Modern mobile communication depends increasingly on frequency filters, since more and more communication standards with often multiple frequency bands have been established. A huge part of these filters are realized by using the surface acoustic wave (SAW) mechanism. SAW filters have a remarkable efficiency and strong suppression of frequencies outside the transmission bands, and thus an extremely high Q factor.
A SAW filter consists of a piezoelectric substrate, such as quartz, lithium tantalate (LiTaO3), or lithium niobate (LiNbO3), and two sets of interleaved metal electrodes called interdigital transducers (IDTs) on top of the substrate (see Fig. 1). Incoming electrical signals at the input transducer generate acoustic waves due to the piezoelectric effect. These waves propagate along the substrate surface and are reconverted at the second transducer. An efficient signal transmission only occurs if the signal frequency f matches the resonance criteria f = v0/λ. Thereby v0 is the speed of the acoustic surface wave propagation and λ is twice the distance between the comb structures of an IDT.
Due to the fact that the available frequency bands used in telecommunications are limited, the 3G, 4G and 5G standards take advantage of carrier aggregation in order to increase the date rate.
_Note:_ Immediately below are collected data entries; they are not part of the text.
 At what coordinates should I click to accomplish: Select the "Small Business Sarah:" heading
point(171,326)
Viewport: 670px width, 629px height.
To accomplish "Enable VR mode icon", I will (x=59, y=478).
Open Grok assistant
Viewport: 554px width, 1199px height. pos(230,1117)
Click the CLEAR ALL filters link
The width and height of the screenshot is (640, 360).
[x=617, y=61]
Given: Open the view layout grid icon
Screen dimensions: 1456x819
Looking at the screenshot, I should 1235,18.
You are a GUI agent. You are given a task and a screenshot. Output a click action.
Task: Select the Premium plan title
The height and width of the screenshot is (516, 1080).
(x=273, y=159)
This means parallel transmitting on multiple bands. To avoid any interference between different bands while using them in parallel, the specifications for bandwidth have become increasingly tighter. This requires a growing precision in manufacturing of SAW filters and an additional temperature compensation layer, which is realized by a SiO2 coating on top of the IDT. Special temperature compensated SAW devices (TC-SAW), typically use an additional Si3N4 passivation layer on top (see Fig. 2), which also requires superior uniformity. Current deposition tools cannot provide a sufficient uniformity of the metal used for the IDT or the temperature compensation layer across a wafer.
A localized trimming process is necessary to improve the uniformity and to maintain a high yield for mass production of SAW filters. Ion beam trimming uses a beam of positive charged ions, e.g. Ar+, to physically etch material from the wafer. The beam with a typical diameter of 7 ‑ 15 mm ensures a sufficient lateral resolution and a high throughput.
During the trimming process a focused broad ion beam moves in a meander-shaped pattern across the substrate surface. By altering the local dwell time, it is possible to precisely adjust the material thickness, and hence the device frequency across the SAW wafer.
The trimming of a SAW device without temperature compensation causes an etching of the metal electrodes and the substrate material. The resulting sensitivity function (see Fig. 3) is non-monotonous, which arises from the etch rate difference of the metal electrode and the substrate. The range for a negative frequency shift can be extended by adjusting the process parameters. For generating higher positive frequency shifts, a minimum removal is required.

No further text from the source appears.